*YOUR OBJECTIVE*.
Begin the reply with the line containing "The image size is (1200, 749)." and end it with the final line of the listing, reproducing every line between exactly and adding nothing.

*DATA EXCERPTS*.
....
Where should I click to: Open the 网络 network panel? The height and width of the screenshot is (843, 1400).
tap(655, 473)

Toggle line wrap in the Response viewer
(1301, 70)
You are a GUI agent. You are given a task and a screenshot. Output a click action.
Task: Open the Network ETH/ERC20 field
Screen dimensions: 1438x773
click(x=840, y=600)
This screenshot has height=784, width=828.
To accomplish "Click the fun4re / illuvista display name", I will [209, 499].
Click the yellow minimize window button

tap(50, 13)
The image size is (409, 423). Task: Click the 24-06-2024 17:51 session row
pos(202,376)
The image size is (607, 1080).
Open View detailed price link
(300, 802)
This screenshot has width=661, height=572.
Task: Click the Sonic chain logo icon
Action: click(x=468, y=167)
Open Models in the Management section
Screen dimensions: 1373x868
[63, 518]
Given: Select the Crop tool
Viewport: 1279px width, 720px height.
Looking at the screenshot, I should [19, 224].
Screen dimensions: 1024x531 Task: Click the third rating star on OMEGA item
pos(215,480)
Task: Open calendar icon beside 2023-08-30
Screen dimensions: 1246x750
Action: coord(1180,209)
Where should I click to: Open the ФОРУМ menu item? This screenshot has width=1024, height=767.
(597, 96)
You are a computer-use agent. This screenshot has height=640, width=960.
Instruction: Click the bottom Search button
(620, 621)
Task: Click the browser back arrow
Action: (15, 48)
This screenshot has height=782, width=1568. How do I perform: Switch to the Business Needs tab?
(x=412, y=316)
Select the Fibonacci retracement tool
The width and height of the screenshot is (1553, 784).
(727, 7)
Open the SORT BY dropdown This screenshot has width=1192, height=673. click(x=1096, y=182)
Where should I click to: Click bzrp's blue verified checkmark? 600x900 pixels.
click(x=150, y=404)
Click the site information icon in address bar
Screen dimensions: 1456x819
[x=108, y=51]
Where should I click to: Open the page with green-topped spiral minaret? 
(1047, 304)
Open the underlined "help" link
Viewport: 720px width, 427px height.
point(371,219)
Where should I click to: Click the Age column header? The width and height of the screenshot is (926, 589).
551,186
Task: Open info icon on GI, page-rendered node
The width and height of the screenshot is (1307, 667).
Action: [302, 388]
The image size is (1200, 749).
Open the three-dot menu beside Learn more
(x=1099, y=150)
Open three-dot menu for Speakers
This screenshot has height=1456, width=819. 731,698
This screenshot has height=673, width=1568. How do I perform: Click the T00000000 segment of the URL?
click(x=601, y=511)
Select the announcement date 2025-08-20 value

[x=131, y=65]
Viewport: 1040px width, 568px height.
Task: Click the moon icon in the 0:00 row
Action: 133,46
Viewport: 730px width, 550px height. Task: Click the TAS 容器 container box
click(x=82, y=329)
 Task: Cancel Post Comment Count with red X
....
*REPLY*.
The image size is (1200, 749).
Open the three-dot menu beside Learn more
(x=1099, y=150)
Open three-dot menu for Speakers
This screenshot has height=1456, width=819. 731,698
This screenshot has height=673, width=1568. How do I perform: Click the T00000000 segment of the URL?
click(x=601, y=511)
Select the announcement date 2025-08-20 value

[x=131, y=65]
Viewport: 1040px width, 568px height.
Task: Click the moon icon in the 0:00 row
Action: 133,46
Viewport: 730px width, 550px height. Task: Click the TAS 容器 container box
click(x=82, y=329)
 Task: Cancel Post Comment Count with red X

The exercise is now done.